29-12-2019, 11:04 AM
(28-12-2019, 03:13 AM)Stephen Carlson Wrote: You are not allowed to view links. Register or Login to view.On tools that distinguish between consonants and vowels, here is a recently published algorithm: You are not allowed to view links. Register or Login to view.
I have read (most of) Mayer's paper and ran a few experiments with his code.
The process he applies can be described in four steps:
1. Generate a vector for each symbol X. The vector is based on the frequencies of patterns:
abX aXb bXa
for each couple of symbols a,b in the alphabet + space. The number of dimensions you get for an alphabet with N symbols is:
3*(N+1)*(N+1) [+1 is due to the addition of space]
For instance, an alphabet with 19 symbols will result in 1200-dimensional vectors.
2. The vectors are normalized with the Positive Pointwise Mutual Information (PPMI) system. This "reflects how frequently a sound occurs in a context compared to what we would expect if sound and context were independent", which sounds very reasonable. But additionally "PPMI converts all negative values of the inner term to 0" - if I understand correctly, this means that all combinations that are rarer than expected are "normalized" to a flat 0. The huge impact of normalization is illustrated at page 36.
3. The normalized high-dimensional vectors are processed via Principal Component Analysis (PCA), in order to reduce the number of dimensions.
4. PC1 and PC2 are used to plot the symbols and cluster them using a variant of the K-means algorithm.
I executed the process for the first 38K words of Dante's Commedia and I got very reasonable results: 'a', 'e', 'i', 'o', 'u' are classified as vowels. Note that 'x' only occurs in the Roman numbering of the Cantos: so it is nice that it is far from both vowels and consonants. One can also observe that the vowel/consonant separation is due to PC1: PC2 contributes the separation of 'x' from regular consonants.
[attachment=3809]
I then ran the process on Voynich data: EVA and CUVA, processing Currier A and B separately.

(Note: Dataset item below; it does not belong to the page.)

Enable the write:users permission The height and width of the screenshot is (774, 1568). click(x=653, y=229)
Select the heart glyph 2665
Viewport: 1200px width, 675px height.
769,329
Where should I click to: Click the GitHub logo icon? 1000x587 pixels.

The results are all similar and all poor. For some reason, PC2 is mirrored between A and B: I don't think this is significant. The problem is that, in all cases, a is the only symbol that is clearly different from all others. In Eva, 'o' is close enough to 'a' to also be classified as a vowel; in Cuva, 'a' is the only detected vowel.

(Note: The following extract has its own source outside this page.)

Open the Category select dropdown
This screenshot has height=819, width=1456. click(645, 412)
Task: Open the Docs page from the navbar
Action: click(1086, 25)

Personally, I am not sure that including space in the creation of the vectors is a good idea with Voynichese: the fact that several characters almost exclusively appear at word-start or word-end makes Voynichese different from normal written languages. This could explain why some methods that work with normal written languages do not seem to work with Voynichese. Anyway, it seems that Mayer's method points to Voynichese being different from pronounceable languages.